## [Collected data]
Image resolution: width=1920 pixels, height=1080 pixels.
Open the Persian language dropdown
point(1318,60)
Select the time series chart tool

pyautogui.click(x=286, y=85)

## [Exercise directions]
Could you retype each record exactly as it appears?

## [Reply to the task]
Image resolution: width=1920 pixels, height=1080 pixels.
Open the Persian language dropdown
point(1318,60)
Select the time series chart tool

pyautogui.click(x=286, y=85)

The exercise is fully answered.